Go through the entries below and write each one out exactly.

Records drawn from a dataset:
__________

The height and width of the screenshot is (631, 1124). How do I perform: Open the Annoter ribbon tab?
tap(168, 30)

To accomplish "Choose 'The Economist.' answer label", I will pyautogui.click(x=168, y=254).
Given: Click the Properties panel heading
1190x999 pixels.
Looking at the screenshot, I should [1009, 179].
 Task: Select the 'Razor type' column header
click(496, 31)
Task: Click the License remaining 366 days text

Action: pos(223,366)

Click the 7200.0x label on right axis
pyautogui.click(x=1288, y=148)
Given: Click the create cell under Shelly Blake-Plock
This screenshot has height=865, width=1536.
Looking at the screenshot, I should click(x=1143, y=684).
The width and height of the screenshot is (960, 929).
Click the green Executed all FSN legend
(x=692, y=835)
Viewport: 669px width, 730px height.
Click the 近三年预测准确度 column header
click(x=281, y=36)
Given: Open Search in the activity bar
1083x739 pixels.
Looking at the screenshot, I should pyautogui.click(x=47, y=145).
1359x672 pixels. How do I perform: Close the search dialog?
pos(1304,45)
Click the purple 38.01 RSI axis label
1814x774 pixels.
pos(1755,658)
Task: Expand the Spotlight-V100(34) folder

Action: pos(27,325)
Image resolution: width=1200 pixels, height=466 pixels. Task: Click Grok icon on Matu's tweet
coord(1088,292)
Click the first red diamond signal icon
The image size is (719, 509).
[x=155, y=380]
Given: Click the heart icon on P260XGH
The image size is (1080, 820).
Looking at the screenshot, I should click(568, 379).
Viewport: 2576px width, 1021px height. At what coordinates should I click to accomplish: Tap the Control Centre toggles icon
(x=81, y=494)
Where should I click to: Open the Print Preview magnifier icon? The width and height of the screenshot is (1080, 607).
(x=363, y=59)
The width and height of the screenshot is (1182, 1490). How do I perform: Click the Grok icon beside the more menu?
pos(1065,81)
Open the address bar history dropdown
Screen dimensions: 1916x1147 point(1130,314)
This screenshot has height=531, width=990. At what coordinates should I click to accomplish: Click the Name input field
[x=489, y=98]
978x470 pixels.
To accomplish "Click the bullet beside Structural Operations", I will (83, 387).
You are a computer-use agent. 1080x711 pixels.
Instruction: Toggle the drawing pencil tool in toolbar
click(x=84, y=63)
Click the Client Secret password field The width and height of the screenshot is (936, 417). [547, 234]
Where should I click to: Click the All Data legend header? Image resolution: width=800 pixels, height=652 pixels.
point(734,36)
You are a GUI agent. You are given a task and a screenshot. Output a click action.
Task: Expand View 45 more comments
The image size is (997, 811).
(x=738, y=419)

__________

> **RESULT OF THE TASK**
The height and width of the screenshot is (631, 1124). How do I perform: Open the Annoter ribbon tab?
tap(168, 30)

To accomplish "Choose 'The Economist.' answer label", I will pyautogui.click(x=168, y=254).
Given: Click the Properties panel heading
1190x999 pixels.
Looking at the screenshot, I should [1009, 179].
 Task: Select the 'Razor type' column header
click(496, 31)
Task: Click the License remaining 366 days text

Action: pos(223,366)

Click the 7200.0x label on right axis
pyautogui.click(x=1288, y=148)
Given: Click the create cell under Shelly Blake-Plock
This screenshot has height=865, width=1536.
Looking at the screenshot, I should click(x=1143, y=684).
The width and height of the screenshot is (960, 929).
Click the green Executed all FSN legend
(x=692, y=835)
Viewport: 669px width, 730px height.
Click the 近三年预测准确度 column header
click(x=281, y=36)
Given: Open Search in the activity bar
1083x739 pixels.
Looking at the screenshot, I should pyautogui.click(x=47, y=145).
1359x672 pixels. How do I perform: Close the search dialog?
pos(1304,45)
Click the purple 38.01 RSI axis label
1814x774 pixels.
pos(1755,658)
Task: Expand the Spotlight-V100(34) folder

Action: pos(27,325)
Image resolution: width=1200 pixels, height=466 pixels. Task: Click Grok icon on Matu's tweet
coord(1088,292)
Click the first red diamond signal icon
The image size is (719, 509).
[x=155, y=380]
Given: Click the heart icon on P260XGH
The image size is (1080, 820).
Looking at the screenshot, I should click(568, 379).
Viewport: 2576px width, 1021px height. At what coordinates should I click to accomplish: Tap the Control Centre toggles icon
(x=81, y=494)
Where should I click to: Open the Print Preview magnifier icon? The width and height of the screenshot is (1080, 607).
(x=363, y=59)
The width and height of the screenshot is (1182, 1490). How do I perform: Click the Grok icon beside the more menu?
pos(1065,81)
Open the address bar history dropdown
Screen dimensions: 1916x1147 point(1130,314)
This screenshot has height=531, width=990. At what coordinates should I click to accomplish: Click the Name input field
[x=489, y=98]
978x470 pixels.
To accomplish "Click the bullet beside Structural Operations", I will (83, 387).
You are a computer-use agent. 1080x711 pixels.
Instruction: Toggle the drawing pencil tool in toolbar
click(x=84, y=63)
Click the Client Secret password field The width and height of the screenshot is (936, 417). [547, 234]
Where should I click to: Click the All Data legend header? Image resolution: width=800 pixels, height=652 pixels.
point(734,36)
You are a GUI agent. You are given a task and a screenshot. Output a click action.
Task: Expand View 45 more comments
The image size is (997, 811).
(x=738, y=419)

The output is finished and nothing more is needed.